## AVAILABLE DATA
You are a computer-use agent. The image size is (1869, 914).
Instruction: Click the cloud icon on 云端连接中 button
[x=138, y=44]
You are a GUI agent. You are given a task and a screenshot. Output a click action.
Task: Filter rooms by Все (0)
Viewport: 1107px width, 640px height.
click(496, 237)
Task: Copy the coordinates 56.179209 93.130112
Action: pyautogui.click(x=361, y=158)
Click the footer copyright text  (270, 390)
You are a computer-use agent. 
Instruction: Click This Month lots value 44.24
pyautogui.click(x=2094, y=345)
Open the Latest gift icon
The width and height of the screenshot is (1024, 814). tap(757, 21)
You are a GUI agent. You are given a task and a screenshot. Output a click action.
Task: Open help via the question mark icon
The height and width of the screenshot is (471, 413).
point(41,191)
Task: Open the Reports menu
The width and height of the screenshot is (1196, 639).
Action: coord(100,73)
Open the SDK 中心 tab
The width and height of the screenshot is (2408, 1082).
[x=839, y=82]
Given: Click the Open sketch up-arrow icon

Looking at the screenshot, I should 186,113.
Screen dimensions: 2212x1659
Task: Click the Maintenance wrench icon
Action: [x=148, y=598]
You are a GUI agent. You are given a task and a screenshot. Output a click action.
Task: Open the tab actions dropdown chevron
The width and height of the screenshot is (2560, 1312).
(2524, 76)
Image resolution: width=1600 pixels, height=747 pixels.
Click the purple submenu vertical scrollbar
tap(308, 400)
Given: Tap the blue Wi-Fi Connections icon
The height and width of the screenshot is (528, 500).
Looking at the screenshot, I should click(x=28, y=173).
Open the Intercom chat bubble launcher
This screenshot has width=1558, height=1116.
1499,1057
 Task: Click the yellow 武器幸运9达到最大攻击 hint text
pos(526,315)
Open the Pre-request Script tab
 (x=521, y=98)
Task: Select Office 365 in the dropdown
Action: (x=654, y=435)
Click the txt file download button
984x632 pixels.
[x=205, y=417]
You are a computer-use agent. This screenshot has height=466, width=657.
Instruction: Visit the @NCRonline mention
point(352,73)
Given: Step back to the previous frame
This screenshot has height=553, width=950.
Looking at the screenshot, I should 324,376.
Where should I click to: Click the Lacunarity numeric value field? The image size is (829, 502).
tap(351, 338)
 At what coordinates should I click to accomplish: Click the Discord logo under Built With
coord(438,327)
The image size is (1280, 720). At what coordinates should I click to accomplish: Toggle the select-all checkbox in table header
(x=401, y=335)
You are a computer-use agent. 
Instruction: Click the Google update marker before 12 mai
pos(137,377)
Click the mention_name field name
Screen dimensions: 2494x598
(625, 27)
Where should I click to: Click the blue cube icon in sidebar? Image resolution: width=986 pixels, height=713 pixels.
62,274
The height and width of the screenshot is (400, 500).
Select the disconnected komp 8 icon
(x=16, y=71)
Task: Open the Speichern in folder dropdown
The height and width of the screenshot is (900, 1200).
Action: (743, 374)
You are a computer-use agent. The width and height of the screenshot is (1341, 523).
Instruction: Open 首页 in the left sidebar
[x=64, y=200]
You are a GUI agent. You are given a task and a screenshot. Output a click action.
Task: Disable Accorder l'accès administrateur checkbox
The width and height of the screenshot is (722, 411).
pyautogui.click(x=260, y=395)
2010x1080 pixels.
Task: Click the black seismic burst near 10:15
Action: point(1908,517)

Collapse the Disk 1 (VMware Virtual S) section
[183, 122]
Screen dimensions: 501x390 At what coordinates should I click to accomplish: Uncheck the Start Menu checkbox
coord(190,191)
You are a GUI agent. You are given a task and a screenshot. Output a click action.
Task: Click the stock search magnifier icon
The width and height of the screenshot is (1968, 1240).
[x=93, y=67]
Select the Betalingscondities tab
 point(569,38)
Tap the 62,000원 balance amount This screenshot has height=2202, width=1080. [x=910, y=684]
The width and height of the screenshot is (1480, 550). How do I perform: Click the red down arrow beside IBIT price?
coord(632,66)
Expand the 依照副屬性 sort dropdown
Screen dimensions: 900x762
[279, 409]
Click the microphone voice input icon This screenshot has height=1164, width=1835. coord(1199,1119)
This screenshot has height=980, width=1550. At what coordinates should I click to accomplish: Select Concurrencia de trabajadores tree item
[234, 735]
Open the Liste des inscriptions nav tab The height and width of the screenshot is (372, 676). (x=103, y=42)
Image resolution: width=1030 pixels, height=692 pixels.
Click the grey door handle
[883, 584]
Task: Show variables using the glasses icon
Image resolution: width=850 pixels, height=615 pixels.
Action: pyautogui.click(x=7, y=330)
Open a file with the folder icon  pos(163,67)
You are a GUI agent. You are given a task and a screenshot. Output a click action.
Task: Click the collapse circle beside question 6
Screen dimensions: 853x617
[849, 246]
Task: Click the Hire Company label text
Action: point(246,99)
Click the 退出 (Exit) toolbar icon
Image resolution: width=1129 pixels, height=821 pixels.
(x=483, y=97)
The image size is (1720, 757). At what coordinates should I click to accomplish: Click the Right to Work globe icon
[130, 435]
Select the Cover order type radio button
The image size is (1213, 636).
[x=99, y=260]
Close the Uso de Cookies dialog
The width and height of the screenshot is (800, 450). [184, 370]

## WRITTEN TASK
Write out all of the records above again, line for line and without any change.

## COMPLETED EXERCISE
You are a computer-use agent. The image size is (1869, 914).
Instruction: Click the cloud icon on 云端连接中 button
[x=138, y=44]
You are a GUI agent. You are given a task and a screenshot. Output a click action.
Task: Filter rooms by Все (0)
Viewport: 1107px width, 640px height.
click(496, 237)
Task: Copy the coordinates 56.179209 93.130112
Action: pyautogui.click(x=361, y=158)
Click the footer copyright text  (270, 390)
You are a computer-use agent. 
Instruction: Click This Month lots value 44.24
pyautogui.click(x=2094, y=345)
Open the Latest gift icon
The width and height of the screenshot is (1024, 814). tap(757, 21)
You are a GUI agent. You are given a task and a screenshot. Output a click action.
Task: Open help via the question mark icon
The height and width of the screenshot is (471, 413).
point(41,191)
Task: Open the Reports menu
The width and height of the screenshot is (1196, 639).
Action: coord(100,73)
Open the SDK 中心 tab
The width and height of the screenshot is (2408, 1082).
[x=839, y=82]
Given: Click the Open sketch up-arrow icon

Looking at the screenshot, I should 186,113.
Screen dimensions: 2212x1659
Task: Click the Maintenance wrench icon
Action: [x=148, y=598]
You are a GUI agent. You are given a task and a screenshot. Output a click action.
Task: Open the tab actions dropdown chevron
The width and height of the screenshot is (2560, 1312).
(2524, 76)
Image resolution: width=1600 pixels, height=747 pixels.
Click the purple submenu vertical scrollbar
tap(308, 400)
Given: Tap the blue Wi-Fi Connections icon
The height and width of the screenshot is (528, 500).
Looking at the screenshot, I should click(x=28, y=173).
Open the Intercom chat bubble launcher
This screenshot has width=1558, height=1116.
1499,1057
 Task: Click the yellow 武器幸运9达到最大攻击 hint text
pos(526,315)
Open the Pre-request Script tab
 (x=521, y=98)
Task: Select Office 365 in the dropdown
Action: (x=654, y=435)
Click the txt file download button
984x632 pixels.
[x=205, y=417]
You are a computer-use agent. This screenshot has height=466, width=657.
Instruction: Visit the @NCRonline mention
point(352,73)
Given: Step back to the previous frame
This screenshot has height=553, width=950.
Looking at the screenshot, I should 324,376.
Where should I click to: Click the Lacunarity numeric value field? The image size is (829, 502).
tap(351, 338)
 At what coordinates should I click to accomplish: Click the Discord logo under Built With
coord(438,327)
The image size is (1280, 720). At what coordinates should I click to accomplish: Toggle the select-all checkbox in table header
(x=401, y=335)
You are a computer-use agent. 
Instruction: Click the Google update marker before 12 mai
pos(137,377)
Click the mention_name field name
Screen dimensions: 2494x598
(625, 27)
Where should I click to: Click the blue cube icon in sidebar? Image resolution: width=986 pixels, height=713 pixels.
62,274
The height and width of the screenshot is (400, 500).
Select the disconnected komp 8 icon
(x=16, y=71)
Task: Open the Speichern in folder dropdown
The height and width of the screenshot is (900, 1200).
Action: (743, 374)
You are a computer-use agent. The width and height of the screenshot is (1341, 523).
Instruction: Open 首页 in the left sidebar
[x=64, y=200]
You are a GUI agent. You are given a task and a screenshot. Output a click action.
Task: Disable Accorder l'accès administrateur checkbox
The width and height of the screenshot is (722, 411).
pyautogui.click(x=260, y=395)
2010x1080 pixels.
Task: Click the black seismic burst near 10:15
Action: point(1908,517)

Collapse the Disk 1 (VMware Virtual S) section
[183, 122]
Screen dimensions: 501x390 At what coordinates should I click to accomplish: Uncheck the Start Menu checkbox
coord(190,191)
You are a GUI agent. You are given a task and a screenshot. Output a click action.
Task: Click the stock search magnifier icon
The width and height of the screenshot is (1968, 1240).
[x=93, y=67]
Select the Betalingscondities tab
 point(569,38)
Tap the 62,000원 balance amount This screenshot has height=2202, width=1080. [x=910, y=684]
The width and height of the screenshot is (1480, 550). How do I perform: Click the red down arrow beside IBIT price?
coord(632,66)
Expand the 依照副屬性 sort dropdown
Screen dimensions: 900x762
[279, 409]
Click the microphone voice input icon This screenshot has height=1164, width=1835. coord(1199,1119)
This screenshot has height=980, width=1550. At what coordinates should I click to accomplish: Select Concurrencia de trabajadores tree item
[234, 735]
Open the Liste des inscriptions nav tab The height and width of the screenshot is (372, 676). (x=103, y=42)
Image resolution: width=1030 pixels, height=692 pixels.
Click the grey door handle
[883, 584]
Task: Show variables using the glasses icon
Image resolution: width=850 pixels, height=615 pixels.
Action: pyautogui.click(x=7, y=330)
Open a file with the folder icon  pos(163,67)
You are a GUI agent. You are given a task and a screenshot. Output a click action.
Task: Click the collapse circle beside question 6
Screen dimensions: 853x617
[849, 246]
Task: Click the Hire Company label text
Action: point(246,99)
Click the 退出 (Exit) toolbar icon
Image resolution: width=1129 pixels, height=821 pixels.
(x=483, y=97)
The image size is (1720, 757). At what coordinates should I click to accomplish: Click the Right to Work globe icon
[130, 435]
Select the Cover order type radio button
The image size is (1213, 636).
[x=99, y=260]
Close the Uso de Cookies dialog
The width and height of the screenshot is (800, 450). [184, 370]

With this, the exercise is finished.